** Start SOURCE DATA **
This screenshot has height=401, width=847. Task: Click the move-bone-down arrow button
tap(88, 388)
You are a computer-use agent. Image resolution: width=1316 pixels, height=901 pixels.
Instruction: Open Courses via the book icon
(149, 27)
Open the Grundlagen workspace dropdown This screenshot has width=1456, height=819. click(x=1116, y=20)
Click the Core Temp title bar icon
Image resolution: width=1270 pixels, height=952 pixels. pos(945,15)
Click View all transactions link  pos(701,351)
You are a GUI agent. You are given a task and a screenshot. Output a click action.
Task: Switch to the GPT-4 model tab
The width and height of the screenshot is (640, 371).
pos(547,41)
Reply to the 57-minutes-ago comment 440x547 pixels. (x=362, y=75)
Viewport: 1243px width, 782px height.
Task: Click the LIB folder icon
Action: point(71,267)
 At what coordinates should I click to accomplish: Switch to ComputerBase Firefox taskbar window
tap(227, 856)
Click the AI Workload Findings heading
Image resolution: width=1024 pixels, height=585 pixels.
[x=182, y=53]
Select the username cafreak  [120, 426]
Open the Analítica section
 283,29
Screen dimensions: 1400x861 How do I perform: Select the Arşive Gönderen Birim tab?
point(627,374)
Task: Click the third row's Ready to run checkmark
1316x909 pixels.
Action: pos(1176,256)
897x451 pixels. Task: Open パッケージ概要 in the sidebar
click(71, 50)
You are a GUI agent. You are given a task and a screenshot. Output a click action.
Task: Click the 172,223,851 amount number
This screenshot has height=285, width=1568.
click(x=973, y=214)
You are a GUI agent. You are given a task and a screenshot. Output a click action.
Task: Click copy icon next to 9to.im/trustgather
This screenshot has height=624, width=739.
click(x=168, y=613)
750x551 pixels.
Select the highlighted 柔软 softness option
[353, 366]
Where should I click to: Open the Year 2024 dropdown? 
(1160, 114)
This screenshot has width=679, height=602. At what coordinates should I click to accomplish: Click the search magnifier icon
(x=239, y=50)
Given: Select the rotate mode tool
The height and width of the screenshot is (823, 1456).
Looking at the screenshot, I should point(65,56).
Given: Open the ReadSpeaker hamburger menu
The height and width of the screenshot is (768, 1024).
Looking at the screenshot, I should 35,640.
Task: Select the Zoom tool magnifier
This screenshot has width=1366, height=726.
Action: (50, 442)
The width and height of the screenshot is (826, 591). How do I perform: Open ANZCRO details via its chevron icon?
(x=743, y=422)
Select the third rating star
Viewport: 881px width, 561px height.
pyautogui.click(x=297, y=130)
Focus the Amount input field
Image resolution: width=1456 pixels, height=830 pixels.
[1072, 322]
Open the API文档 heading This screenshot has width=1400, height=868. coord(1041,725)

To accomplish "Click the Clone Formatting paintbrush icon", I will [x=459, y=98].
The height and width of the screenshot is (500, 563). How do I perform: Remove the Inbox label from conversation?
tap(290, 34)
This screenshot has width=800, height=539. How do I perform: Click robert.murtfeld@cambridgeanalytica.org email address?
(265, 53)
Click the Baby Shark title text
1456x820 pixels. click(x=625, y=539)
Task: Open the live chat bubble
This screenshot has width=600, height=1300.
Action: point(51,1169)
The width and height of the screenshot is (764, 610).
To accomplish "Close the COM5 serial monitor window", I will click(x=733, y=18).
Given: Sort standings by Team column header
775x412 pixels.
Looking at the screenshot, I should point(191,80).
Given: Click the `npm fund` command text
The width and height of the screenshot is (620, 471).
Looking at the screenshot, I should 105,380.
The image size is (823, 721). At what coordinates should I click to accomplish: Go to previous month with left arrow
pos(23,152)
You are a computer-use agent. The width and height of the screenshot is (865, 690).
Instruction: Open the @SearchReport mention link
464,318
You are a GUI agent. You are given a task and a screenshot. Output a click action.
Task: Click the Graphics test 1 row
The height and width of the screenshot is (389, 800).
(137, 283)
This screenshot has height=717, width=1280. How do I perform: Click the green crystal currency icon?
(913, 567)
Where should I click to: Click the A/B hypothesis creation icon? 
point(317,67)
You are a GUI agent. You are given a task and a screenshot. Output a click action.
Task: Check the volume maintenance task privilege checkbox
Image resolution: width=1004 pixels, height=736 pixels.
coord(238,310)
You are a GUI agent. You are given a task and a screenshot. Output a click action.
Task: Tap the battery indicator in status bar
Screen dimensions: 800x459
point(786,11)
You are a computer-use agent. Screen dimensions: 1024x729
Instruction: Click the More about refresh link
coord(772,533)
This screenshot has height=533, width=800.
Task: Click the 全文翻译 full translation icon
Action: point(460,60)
** End SOURCE DATA **
*WORK TO DO*.
Output the lines of the dataset excerpt as a JSON list of strings, one string per line, leaving out blank lines.

*OUTPUT OF THE TASK*.
[
  "This screenshot has height=401, width=847. Task: Click the move-bone-down arrow button",
  "tap(88, 388)",
  "You are a computer-use agent. Image resolution: width=1316 pixels, height=901 pixels.",
  "Instruction: Open Courses via the book icon",
  "(149, 27)",
  "Open the Grundlagen workspace dropdown This screenshot has width=1456, height=819. click(x=1116, y=20)",
  "Click the Core Temp title bar icon",
  "Image resolution: width=1270 pixels, height=952 pixels. pos(945,15)",
  "Click View all transactions link  pos(701,351)",
  "You are a GUI agent. You are given a task and a screenshot. Output a click action.",
  "Task: Switch to the GPT-4 model tab",
  "The width and height of the screenshot is (640, 371).",
  "pos(547,41)",
  "Reply to the 57-minutes-ago comment 440x547 pixels. (x=362, y=75)",
  "Viewport: 1243px width, 782px height.",
  "Task: Click the LIB folder icon",
  "Action: point(71,267)",
  " At what coordinates should I click to accomplish: Switch to ComputerBase Firefox taskbar window",
  "tap(227, 856)",
  "Click the AI Workload Findings heading",
  "Image resolution: width=1024 pixels, height=585 pixels.",
  "[x=182, y=53]",
  "Select the username cafreak  [120, 426]",
  "Open the Analítica section",
  " 283,29",
  "Screen dimensions: 1400x861 How do I perform: Select the Arşive Gönderen Birim tab?",
  "point(627,374)",
  "Task: Click the third row's Ready to run checkmark",
  "1316x909 pixels.",
  "Action: pos(1176,256)",
  "897x451 pixels. Task: Open パッケージ概要 in the sidebar",
  "click(71, 50)",
  "You are a GUI agent. You are given a task and a screenshot. Output a click action.",
  "Task: Click the 172,223,851 amount number",
  "This screenshot has height=285, width=1568.",
  "click(x=973, y=214)",
  "You are a GUI agent. You are given a task and a screenshot. Output a click action.",
  "Task: Click copy icon next to 9to.im/trustgather",
  "This screenshot has height=624, width=739.",
  "click(x=168, y=613)",
  "750x551 pixels.",
  "Select the highlighted 柔软 softness option",
  "[353, 366]",
  "Where should I click to: Open the Year 2024 dropdown? ",
  "(1160, 114)",
  "This screenshot has width=679, height=602. At what coordinates should I click to accomplish: Click the search magnifier icon",
  "(x=239, y=50)",
  "Given: Select the rotate mode tool",
  "The height and width of the screenshot is (823, 1456).",
  "Looking at the screenshot, I should point(65,56).",
  "Given: Open the ReadSpeaker hamburger menu",
  "The height and width of the screenshot is (768, 1024).",
  "Looking at the screenshot, I should 35,640.",
  "Task: Select the Zoom tool magnifier",
  "This screenshot has width=1366, height=726.",
  "Action: (50, 442)",
  "The width and height of the screenshot is (826, 591). How do I perform: Open ANZCRO details via its chevron icon?",
  "(x=743, y=422)",
  "Select the third rating star",
  "Viewport: 881px width, 561px height.",
  "pyautogui.click(x=297, y=130)",
  "Focus the Amount input field",
  "Image resolution: width=1456 pixels, height=830 pixels.",
  "[1072, 322]",
  "Open the API文档 heading This screenshot has width=1400, height=868. coord(1041,725)",
  "To accomplish \"Click the Clone Formatting paintbrush icon\", I will [x=459, y=98].",
  "The height and width of the screenshot is (500, 563). How do I perform: Remove the Inbox label from conversation?",
  "tap(290, 34)",
  "This screenshot has width=800, height=539. How do I perform: Click robert.murtfeld@cambridgeanalytica.org email address?",
  "(265, 53)",
  "Click the Baby Shark title text",
  "1456x820 pixels. click(x=625, y=539)",
  "Task: Open the live chat bubble",
  "This screenshot has width=600, height=1300.",
  "Action: point(51,1169)",
  "The width and height of the screenshot is (764, 610).",
  "To accomplish \"Close the COM5 serial monitor window\", I will click(x=733, y=18).",
  "Given: Sort standings by Team column header",
  "775x412 pixels.",
  "Looking at the screenshot, I should point(191,80).",
  "Given: Click the `npm fund` command text",
  "The width and height of the screenshot is (620, 471).",
  "Looking at the screenshot, I should 105,380.",
  "The image size is (823, 721). At what coordinates should I click to accomplish: Go to previous month with left arrow",
  "pos(23,152)",
  "You are a computer-use agent. The width and height of the screenshot is (865, 690).",
  "Instruction: Open the @SearchReport mention link",
  "464,318",
  "You are a GUI agent. You are given a task and a screenshot. Output a click action.",
  "Task: Click the Graphics test 1 row",
  "The height and width of the screenshot is (389, 800).",
  "(137, 283)",
  "This screenshot has height=717, width=1280. How do I perform: Click the green crystal currency icon?",
  "(913, 567)",
  "Where should I click to: Click the A/B hypothesis creation icon? ",
  "point(317,67)",
  "You are a GUI agent. You are given a task and a screenshot. Output a click action.",
  "Task: Check the volume maintenance task privilege checkbox",
  "Image resolution: width=1004 pixels, height=736 pixels.",
  "coord(238,310)",
  "You are a GUI agent. You are given a task and a screenshot. Output a click action.",
  "Task: Tap the battery indicator in status bar",
  "Screen dimensions: 800x459",
  "point(786,11)",
  "You are a computer-use agent. Screen dimensions: 1024x729",
  "Instruction: Click the More about refresh link",
  "coord(772,533)",
  "This screenshot has height=533, width=800.",
  "Task: Click the 全文翻译 full translation icon",
  "Action: point(460,60)"
]